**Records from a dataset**
________

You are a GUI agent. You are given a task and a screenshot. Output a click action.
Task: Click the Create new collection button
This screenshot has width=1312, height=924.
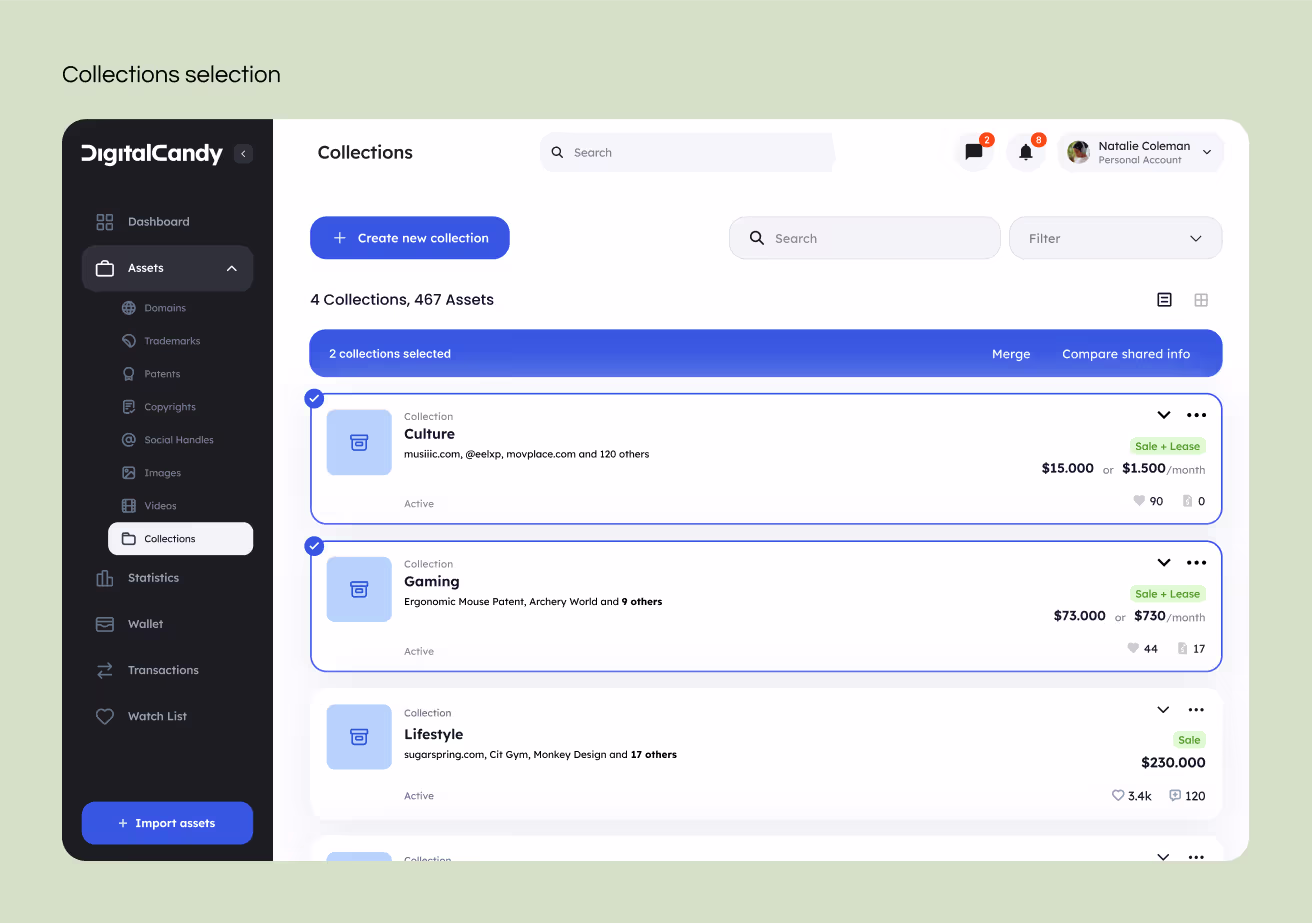(x=409, y=238)
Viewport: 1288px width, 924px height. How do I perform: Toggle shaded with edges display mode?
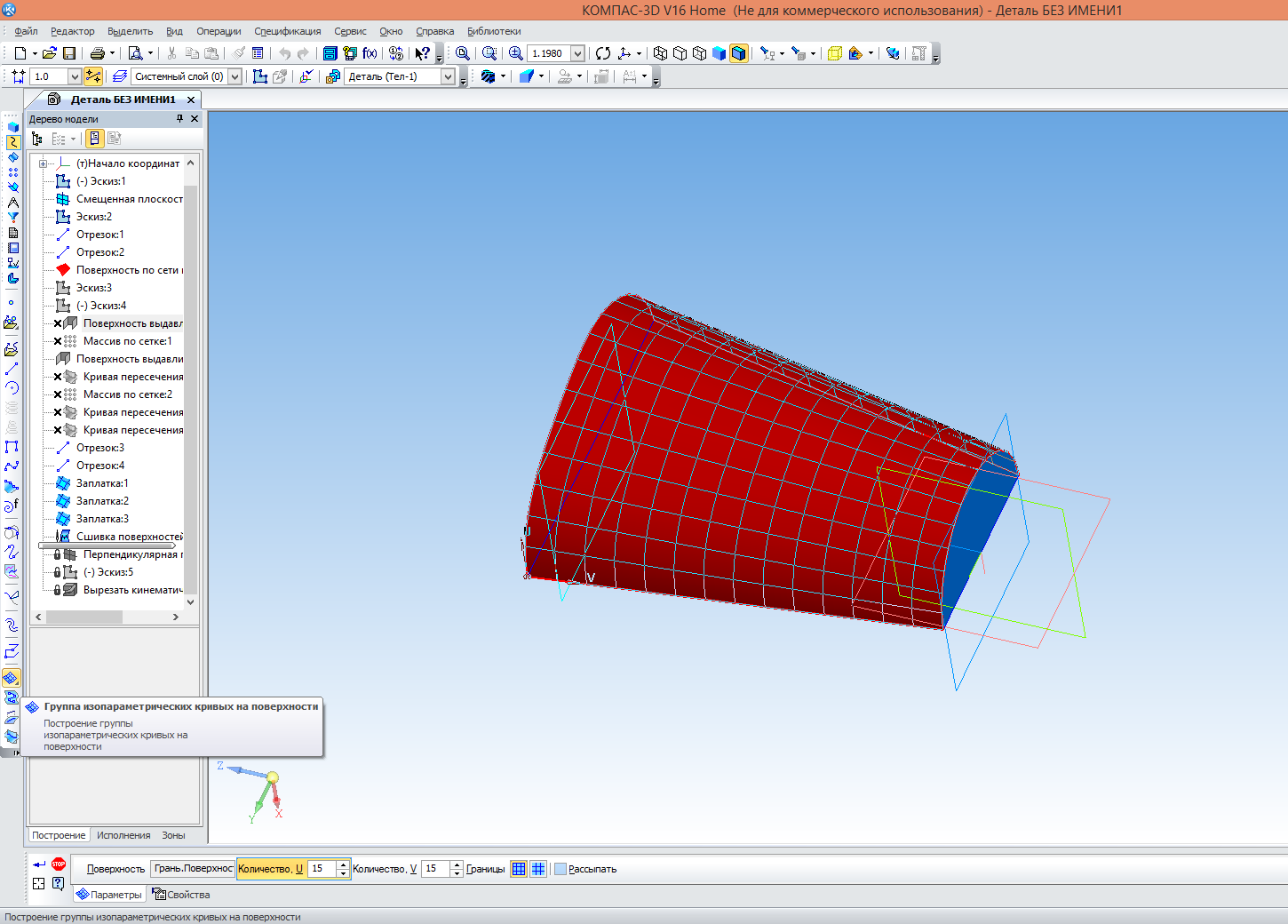(739, 53)
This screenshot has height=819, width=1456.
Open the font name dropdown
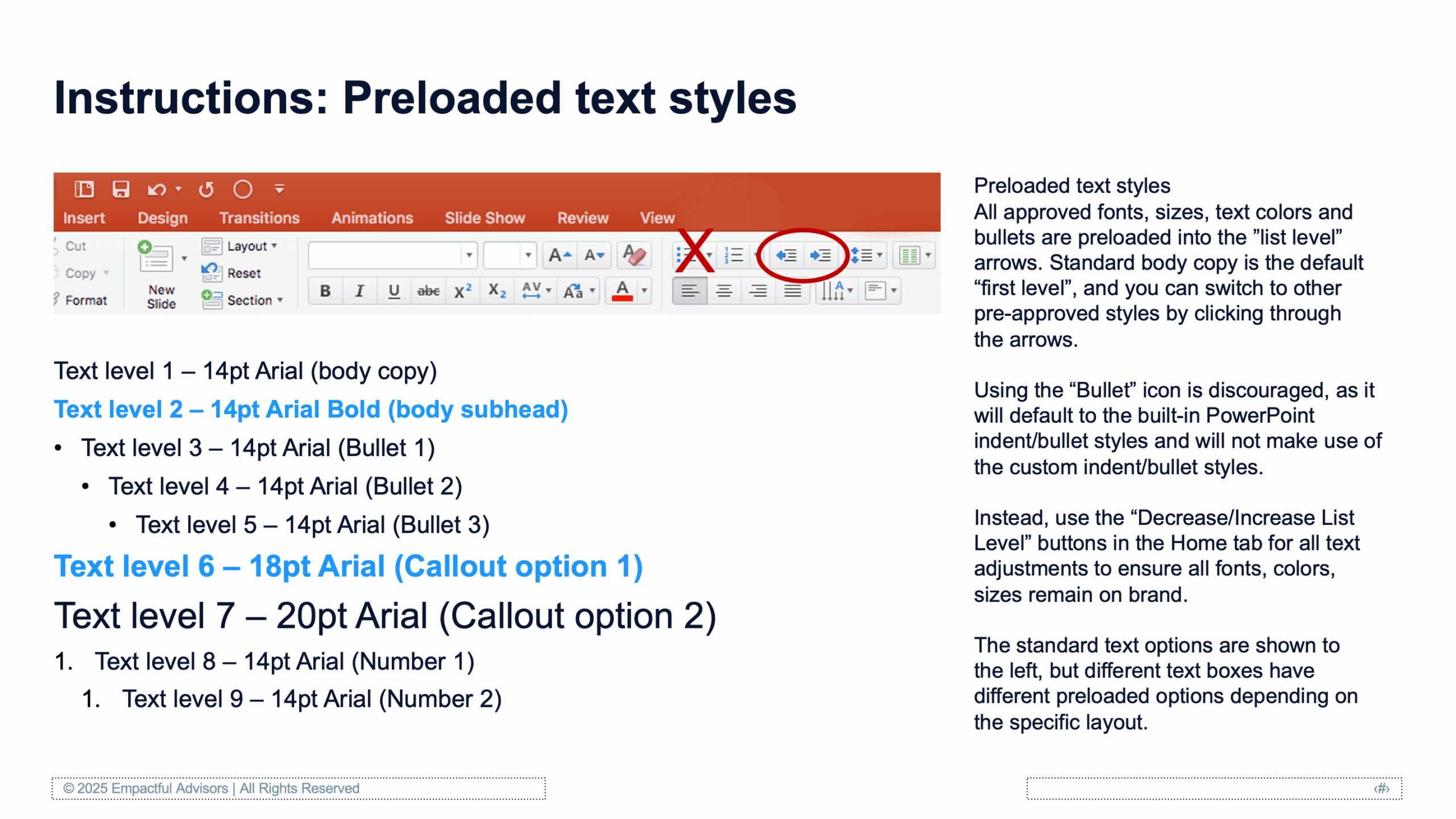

________

Render each line of the rows above as a JSON list of strings, one string per line, with blank lines skipped and the pictures left out.

**The solution**
[
  "You are a GUI agent. You are given a task and a screenshot. Output a click action.",
  "Task: Click the Create new collection button",
  "This screenshot has width=1312, height=924.",
  "(x=409, y=238)",
  "Viewport: 1288px width, 924px height. How do I perform: Toggle shaded with edges display mode?",
  "(739, 53)",
  "This screenshot has height=819, width=1456.",
  "Open the font name dropdown"
]